Microsoft began laying off about 6,000 workers Tuesday, nearly 3% of its entire workforce, in its largest job cuts in more than two years as the company spends heavily on artificial intelligence. Hardest hit was the tech giant's home state of Washington, where Microsoft informed state officials it was cutting 1,985 workers tied to its Redmond headquarters, the AP reports. Microsoft said the layoffs will be across all levels, teams, and geographies but the cuts will focus on reducing the number of managers. Notices to employees began going out on Tuesday. Microsoft employed 228,000 full-time workers as of last June, the last time it reported its annual headcount. About 55% of those workers were in the US.
The mass layoffs come just weeks after Microsoft reported strong sales and profits that beat Wall Street expectations for the January-March quarter, which investors took as a dose of relief during a turbulent time for the tech sector and US economy. "I think many people have this conception of layoffs as something that struggling companies have to do to save themselves, which is one reason for layoffs but it's not the only reason," says Daniel Zhao, lead economist at workplace reviews site Glassdoor. "Big tech companies have trimmed their workforces as they rearrange their strategies and pull back from the more aggressive hiring that they did during the early post-pandemic years."

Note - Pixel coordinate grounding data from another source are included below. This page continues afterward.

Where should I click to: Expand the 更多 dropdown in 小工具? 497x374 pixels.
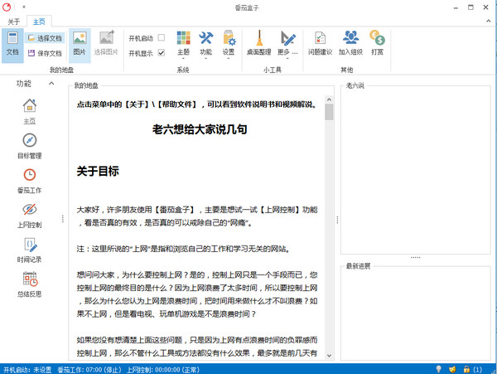287,44

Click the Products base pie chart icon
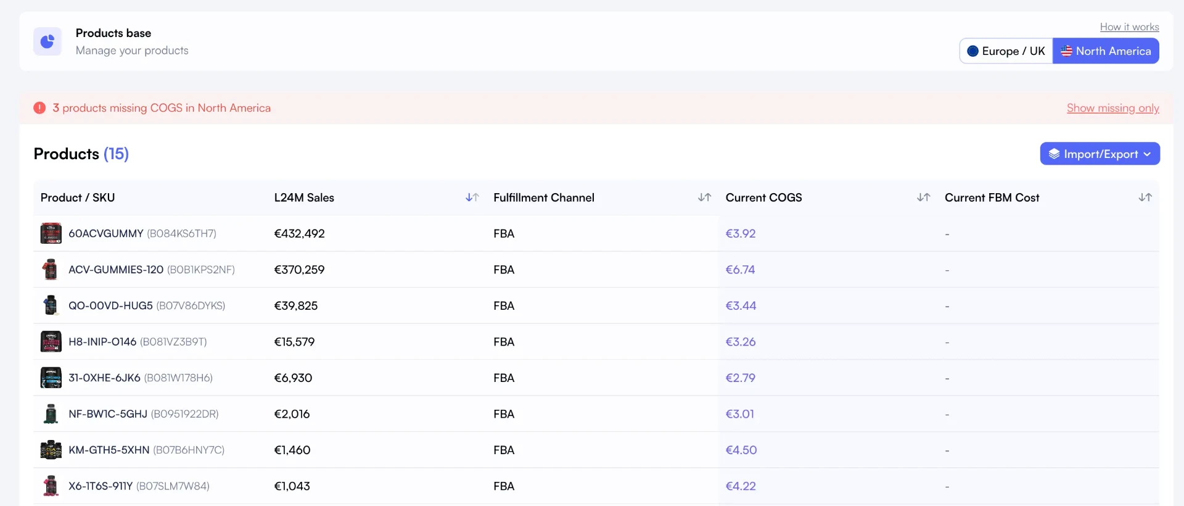click(x=47, y=41)
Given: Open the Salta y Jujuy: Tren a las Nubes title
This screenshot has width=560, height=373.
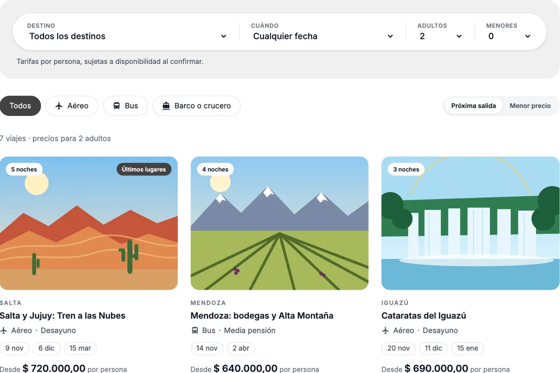Looking at the screenshot, I should click(62, 316).
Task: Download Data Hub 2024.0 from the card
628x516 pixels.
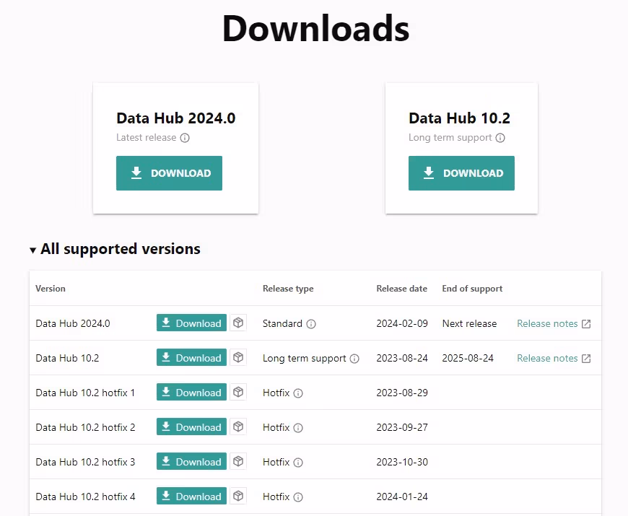Action: 169,173

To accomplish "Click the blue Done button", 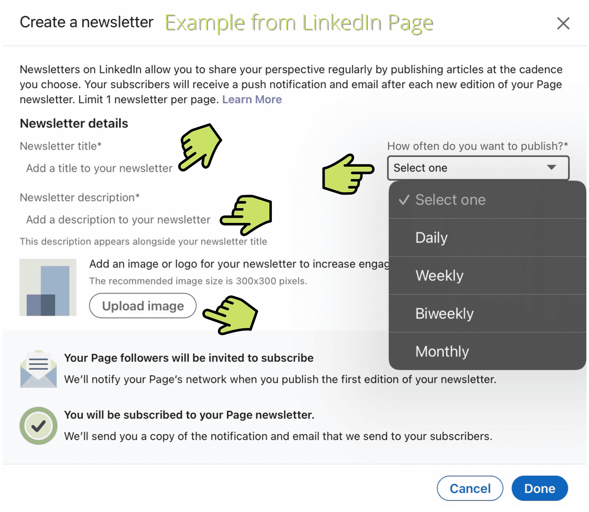I will click(x=540, y=488).

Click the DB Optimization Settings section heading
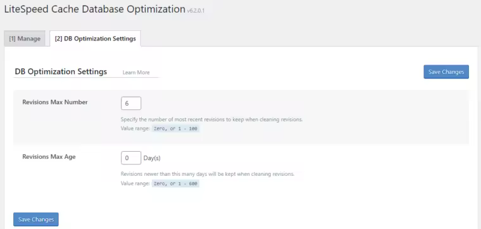tap(61, 71)
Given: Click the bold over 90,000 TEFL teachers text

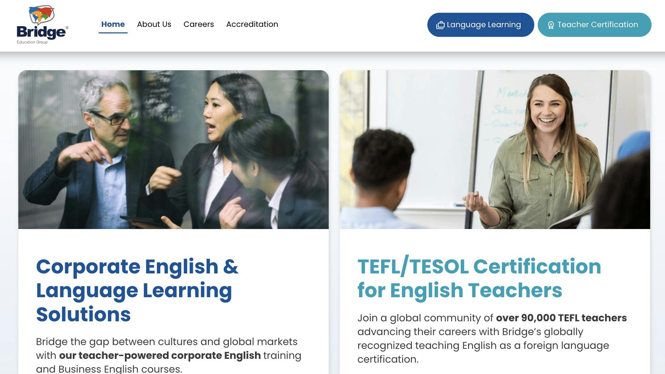Looking at the screenshot, I should pos(561,318).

Microsoft CEO Satya Nadella told Meta CEO Mark Zuckerberg at an AI event last month at Meta's headquarters that "maybe 20, 30% of the code" for some of Microsoft's coding projects "are probably all written by software." Even if AI is increasingly helping Microsoft software engineers, however, doesn't necessarily mean it's a chief reason for laying them off. "When these big tech companies say that they're trimming management layers, that doesn't really sound like it's being driven by AI," Zhao says. "You're not expecting ChatGPT to replace the manager."